High school senior Jeremy Smith had already been admitted to Georgia Institute of Technology and was on the fast track to becoming an engineer. At the last minute, he had a change of heart and chose instead to pursue a degree in theater at a different university. Upon graduation, he rented an apartment sight unseen and moved to Sunnyvale, where he still works with the California Theater Center.

Smith, now 25, had always envisioned himself as an engineer, despite the fact that he had been acting since the age of 4. He began acting at his local church where his mother was the music director, but didn’t become seriously involved in theater until his sophomore year of high school.

Because his Atlanta high school had no department equipped to host a musical theater performance, several teachers and students had to work together to put on the production themselves. Smith originally rejected the idea of getting involved in the production because he felt that the workload would be too great, but later regretted his decision.

“I ended up going to see the show because all of my friends were in it,” he said, “and I thought, “Man, I want to do this really bad!'” As a result, he worked closely with the production group for his remaining two years of high school, helping them produce two additional musical theater performances.

“By the time I’d finished both of those shows, there was no doubt in my mind that it was what I wanted to do,” Smith said.

He went on to take some basic theater classes in high school, but really made the commitment to acting when he enrolled in Shorter College’s theater concentration. Over the four years spent earning his bachelor of fine arts, he participated in the school’s intensive program, which included classes in acting, voice, tap, jazz, ballet, stage combat and stage movement.

During his senior year of college, Smith attended the Southeastern Theater Conference, an annual convention that allows aspiring actors the opportunity to audition for different companies from around the nation. Smith auditioned for more than 100 companies at the event but chose Sunnyvale-based California Theater Center because “California seemed like a wonderful place to live.”

Smith moved across the country with his wife, Gillie, who had also attended Shorter College with an emphasis in middle grades education. The two were married while Smith was still in school, and moved to California after his graduation to pursue his career. Gillie, 27, teaches fifth grade at Graystone Elementary School in San Jose.

Smith currently stars as Mr.

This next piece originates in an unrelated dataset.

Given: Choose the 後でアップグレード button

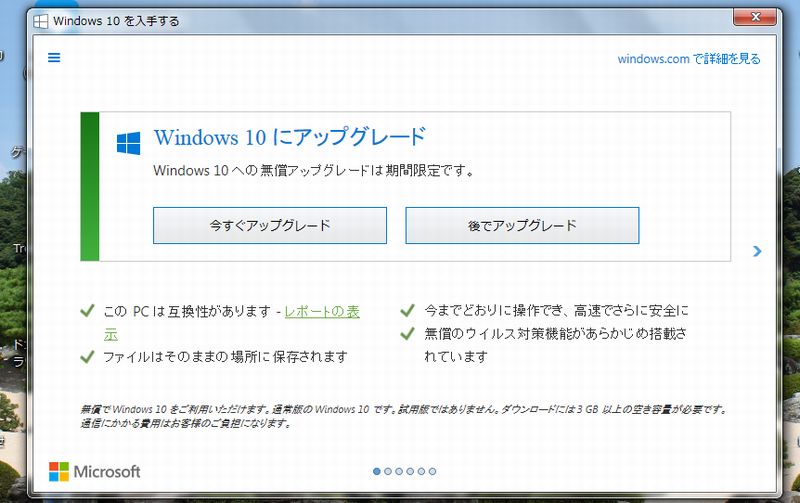Looking at the screenshot, I should [x=522, y=226].
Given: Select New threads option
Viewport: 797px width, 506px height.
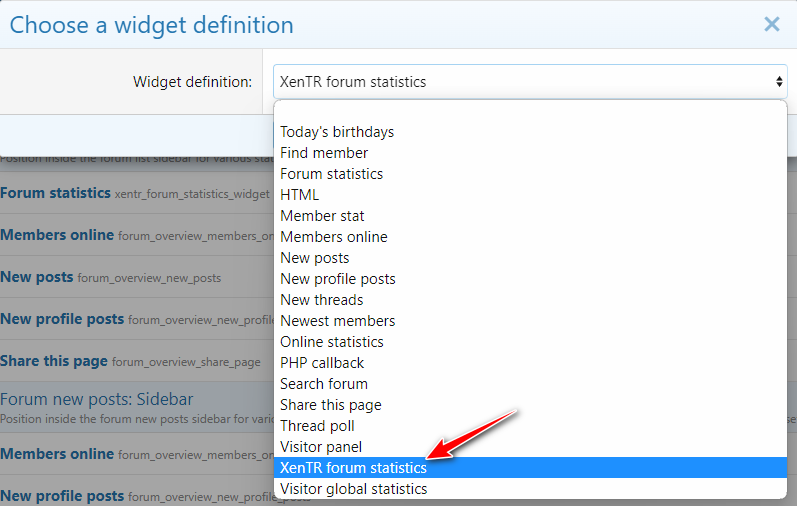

Knightley in CTC’s production of Emma, adapted from the Jane Austen novel. He was nervous about the play at first, partially because he was unfamiliar with Austen’s work and also because he wondered if he would be able to relate to the material. His fears were laid to rest as he became more familiar with his role. “I wasn’t sure that it would be my style, and it absolutely is,” said Smith. “I love every second of it.”

He also cited the serious nature of the play as one of the bonuses of performing it. “It’s been really nice to be able to do something a little less like the children’s theater that we normally do,” Smith said. He had the starring role in You’re a Good Man, Charlie Brown, one of 14 plays put on by the CTC for young audiences during its 2006-2007 season.

Smith also focuses on his independent film production company, It Was Reel Productions, which has already produced three short films, two of which were written, directed, and produced by Smith himself. He is in the process of doing research for a full-length feature film, set to explore the semi-fictional history behind the lost city of Atlantis.

Smith and his wife plan a move to New York, considered the top location for independent filmmakers. He wants to focus on It Was Reel Productions and continue in his role on the other side of the camera. Of the company he says, “It’s turned into a very promising addition to the career I already have.”